When seen in this context, choosing to cast a Black family in a Christmas commercial is not a case of Sainsbury’s playing to the moment, but using the moment to advance an existing commitment.
It wasn’t inauthentic. Sainsbury’s didn’t simply cast a Black family instead of a white family. True, the commercial plays with close-to-universal archetypes of a daughter being embarrassed by her father and the father scoring playful points off the mother – his gravy versus her roasties. But agency Wieden+Kennedy and directors Dylan Southern and Will Lovelace created an intimate and touching portrait not of any family but of this particular family, complete with their memories, rituals, relationships, in-jokes – and blackness.
It was also authentic in another way. Sainsbury’s chose to include rather than integrate. They could have cast a Black person as part of a white family in a more quota-based representation of our society. Instead, it created three films about three families, one of whom was Black, which is a truer, more authentic experience.
Which may lead you to wonder if Sainsbury’s could have aired this commercial second or third instead of first. But to go anywhere near that question is to live in fear of racism.
“For Sainsbury’s didn’t bandwagon, it wasn’t inauthentic - and most importantly, it wasn’t fearful”
For Sainsbury’s didn’t bandwagon, it wasn’t inauthentic – and most importantly, it wasn’t fearful. If it was only interested in sending out a virtue signal, it would have done it somewhere in the margins of its media schedule, on one of the low-risk edges of its brand.
Instead, it launched Gravy Boat first, in national airtime, in the run-up to Christmas, making a strong statement about the composition and spirit of modern Britain in a place where the whole of Britain – including its racists – would see it. Knowing it would provoke some exceptionally prejudiced people to say some incredibly sick things, like:
“Christmas in Nigeria”
“Just wondering whether, in their portrayal of a “typical” Black family, the male adult is actually the father of the children? Quite often, it isn’t the case.”
“Good advert, looking forward to seeing the UK version.”
And some absolutely astonishing things, like:
“This doesn’t represent me, I don’t see myself in this at all”
As The Voice of Colour said in its round-up of racist reactions to Gravy Song: “Imagine feeling so entitled that you expect 100% of media outlets to feature someone who looks like you 100% of the time.”
Or as I say: What planet do you live on? Because I really hope it isn’t mine.

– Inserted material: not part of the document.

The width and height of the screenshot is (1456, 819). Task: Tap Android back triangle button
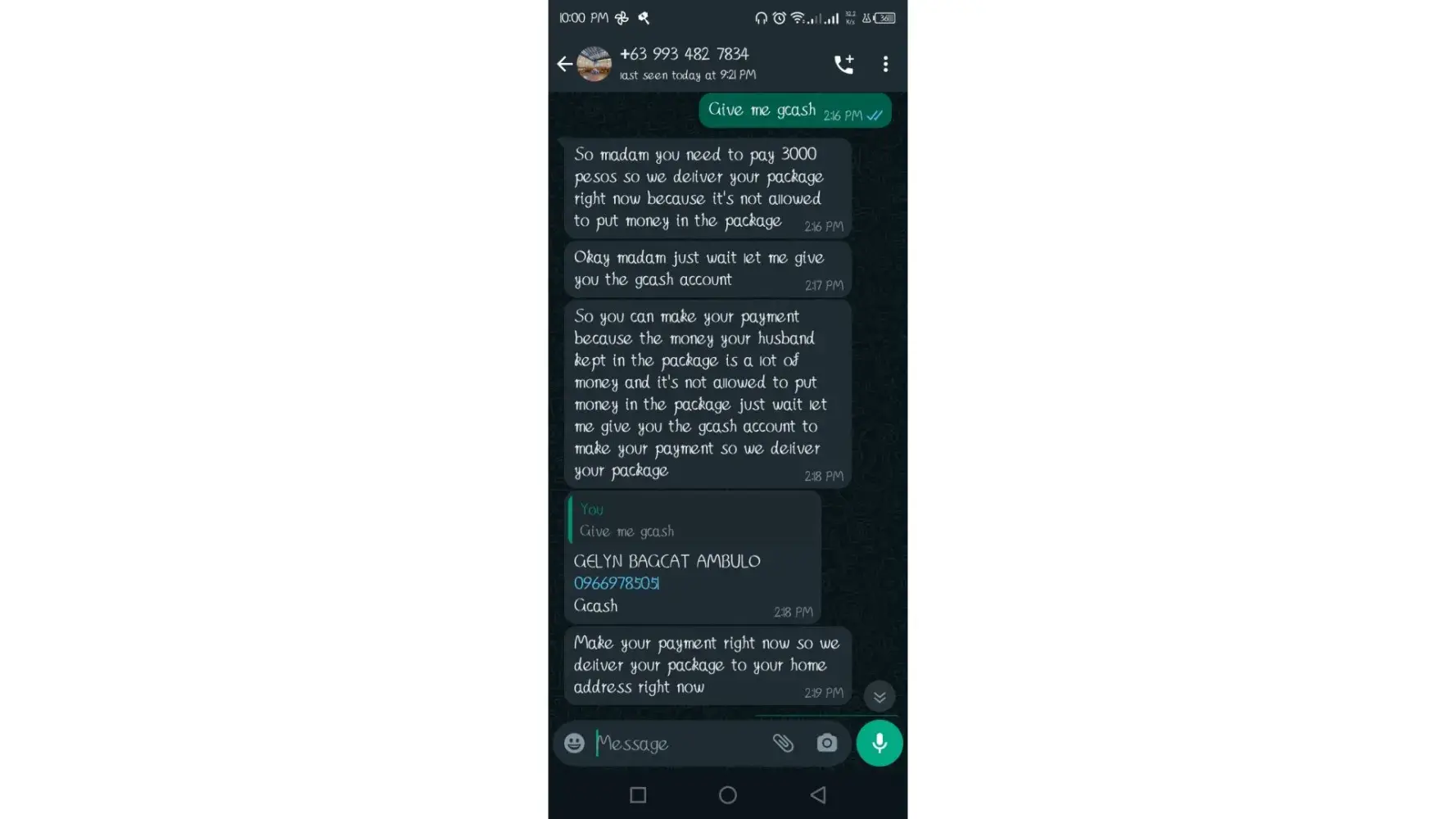click(x=818, y=794)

Sainsbury’s did what every good brand should do. It made a positive statement about a Britain we all recognise. When others didn’t like what they recognised and crawled out of their holes and howled, Sainsbury’s kept calm and carried on – and soon found others by its side.

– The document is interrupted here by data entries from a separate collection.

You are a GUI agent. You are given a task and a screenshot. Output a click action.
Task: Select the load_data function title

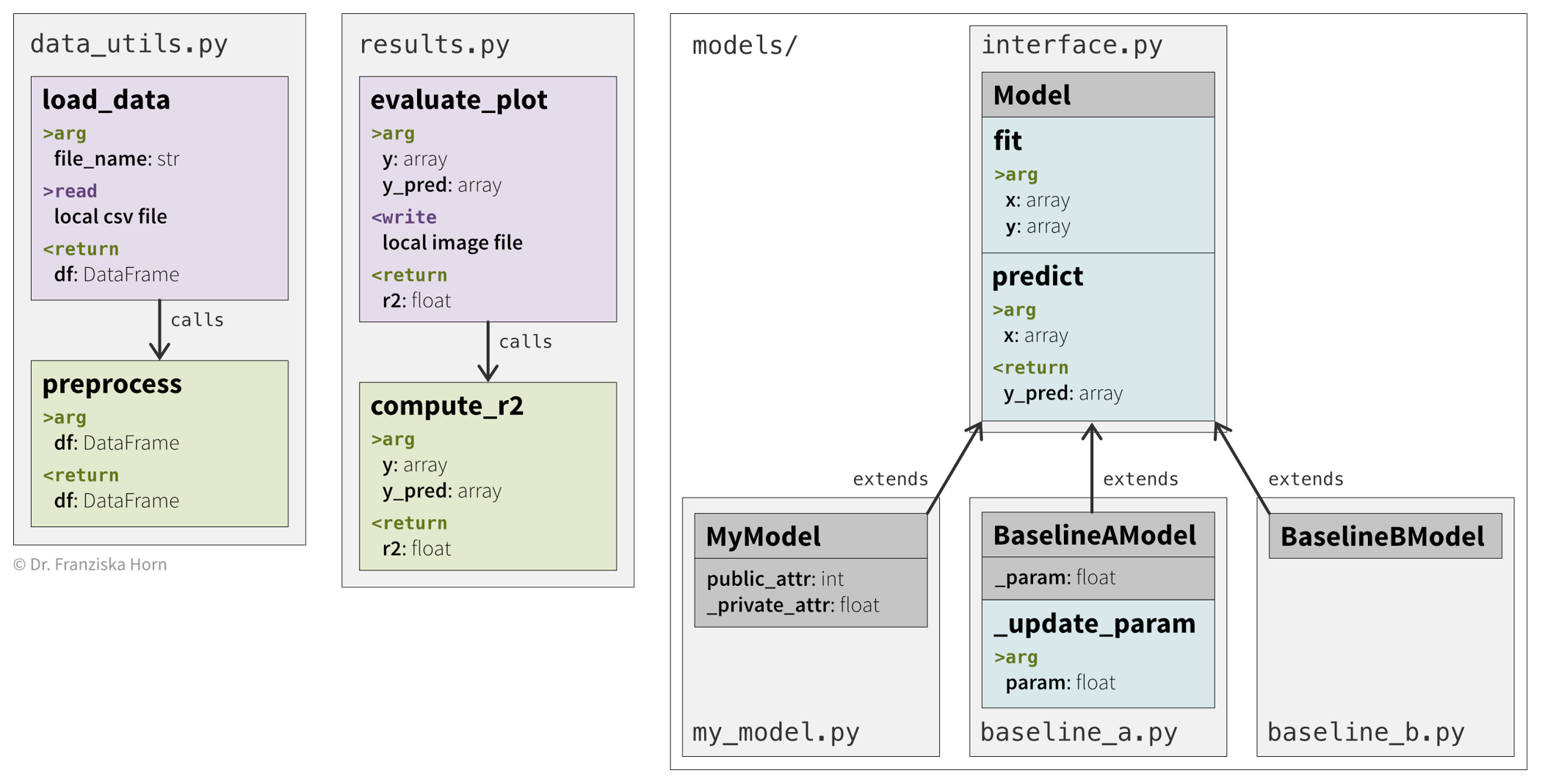click(x=106, y=100)
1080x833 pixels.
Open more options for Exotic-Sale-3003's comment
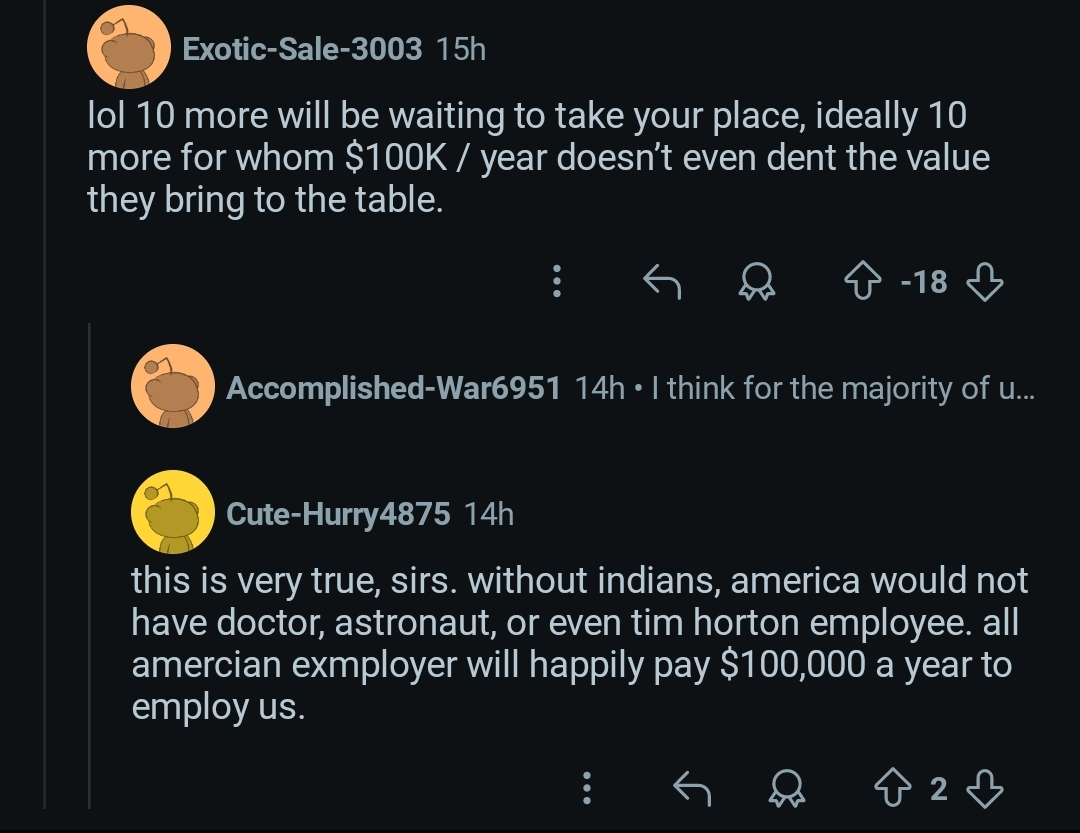[558, 283]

In a wonderful hands-across-the-high-street moment, Sainsbury’s was joined by eight other UK supermarkets, all airing their Christmas ads in a single Channel 4 break to give the haters a collective #StandAgainstRacism Christmas stuffing.
Far from being a cautionary tale, Sainsbury’s has given brand owners and creative practitioners a playbook for how to commit to inclusivity.
It’s one we should all be clear-eyed enough to read, and brave enough to follow.